Record excerpts.
*** Block opens ***

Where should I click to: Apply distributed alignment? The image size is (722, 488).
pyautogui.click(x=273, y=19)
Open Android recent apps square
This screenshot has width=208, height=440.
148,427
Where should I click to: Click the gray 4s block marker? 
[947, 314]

*** Block closes ***
*** Block opens ***

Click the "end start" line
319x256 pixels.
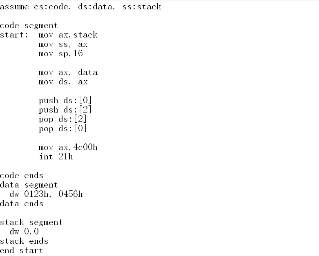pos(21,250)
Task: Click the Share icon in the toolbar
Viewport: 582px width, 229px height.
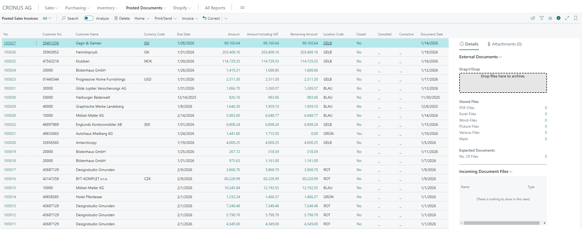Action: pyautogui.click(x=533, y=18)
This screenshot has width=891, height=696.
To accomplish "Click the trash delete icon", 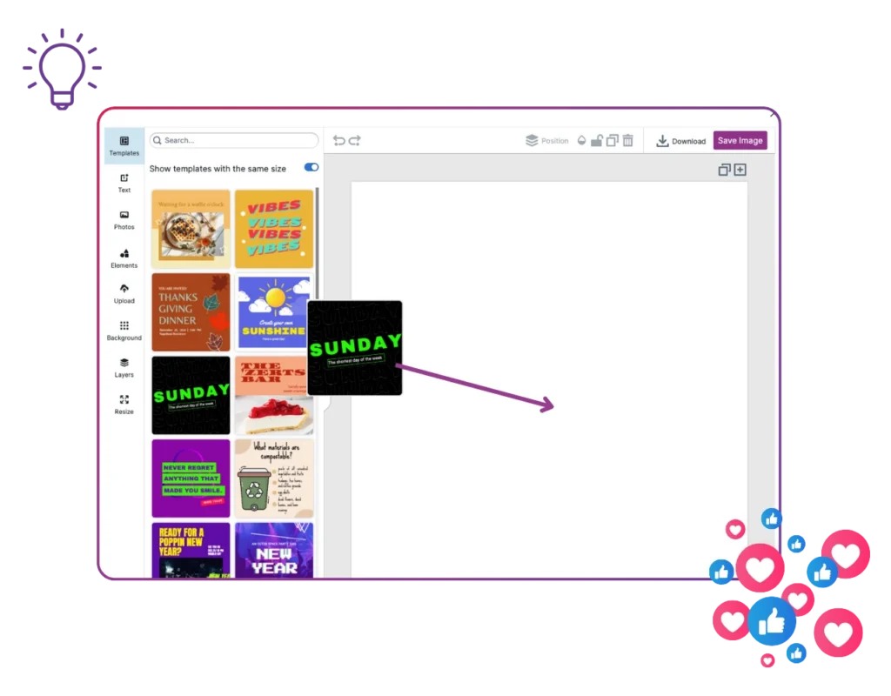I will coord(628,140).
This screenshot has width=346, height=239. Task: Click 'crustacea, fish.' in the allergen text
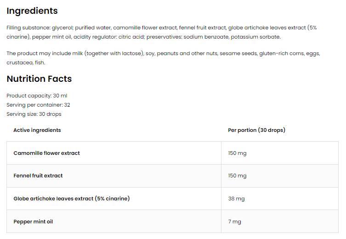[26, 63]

*** Block closes ***
*** Block opens ***

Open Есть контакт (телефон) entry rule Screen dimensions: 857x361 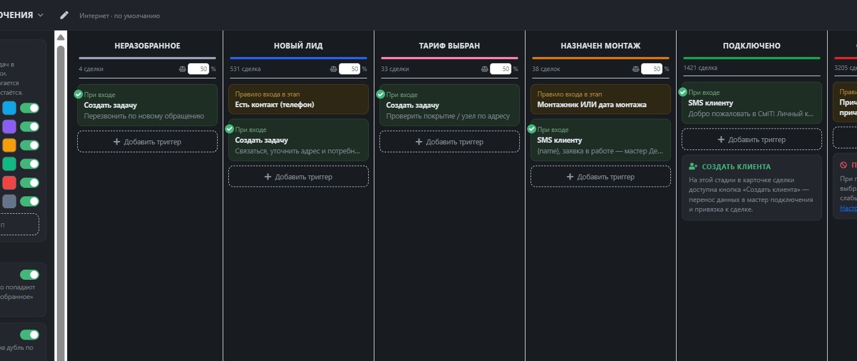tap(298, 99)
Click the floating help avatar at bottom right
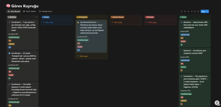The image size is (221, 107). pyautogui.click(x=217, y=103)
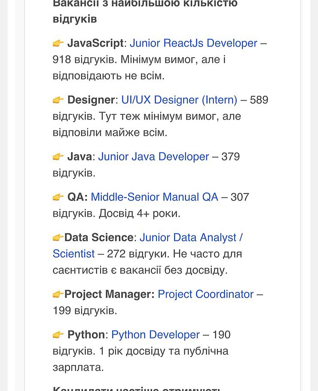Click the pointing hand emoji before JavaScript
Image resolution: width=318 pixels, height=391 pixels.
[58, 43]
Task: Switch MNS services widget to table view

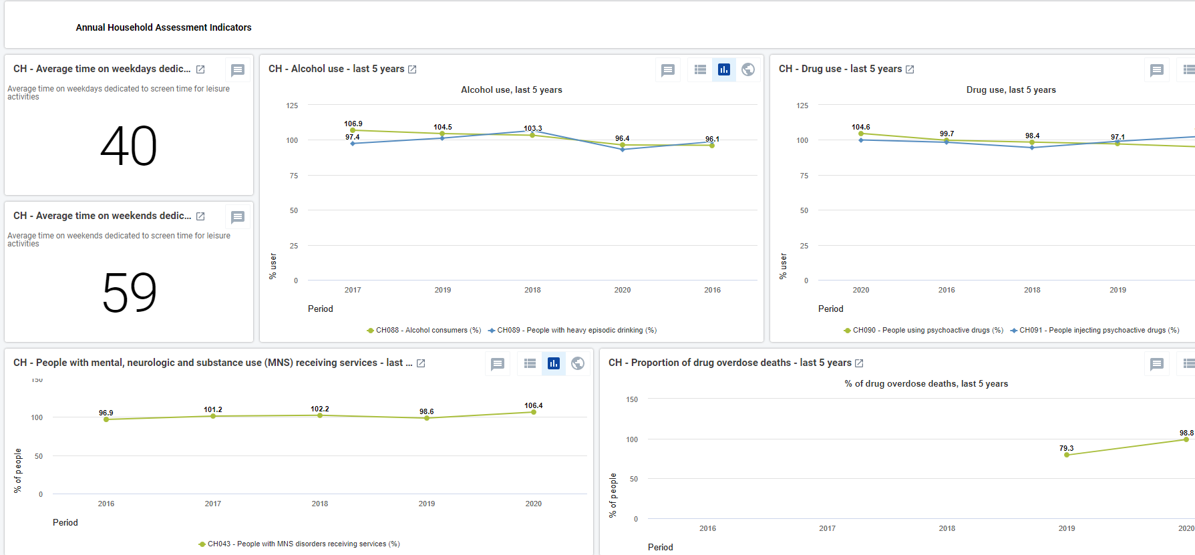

*** Block closes ***

What needs to be done. Reproduce the listing above exactly from the line containing "Click the floating" up to and including the line containing "Task: Switch MNS", omitting any images and everything outside those lines.

Problem solution.
Click the floating help avatar at bottom right
The image size is (221, 107). pyautogui.click(x=217, y=103)
Click the pointing hand emoji before JavaScript
Image resolution: width=318 pixels, height=391 pixels.
[58, 43]
Task: Switch MNS services widget to table view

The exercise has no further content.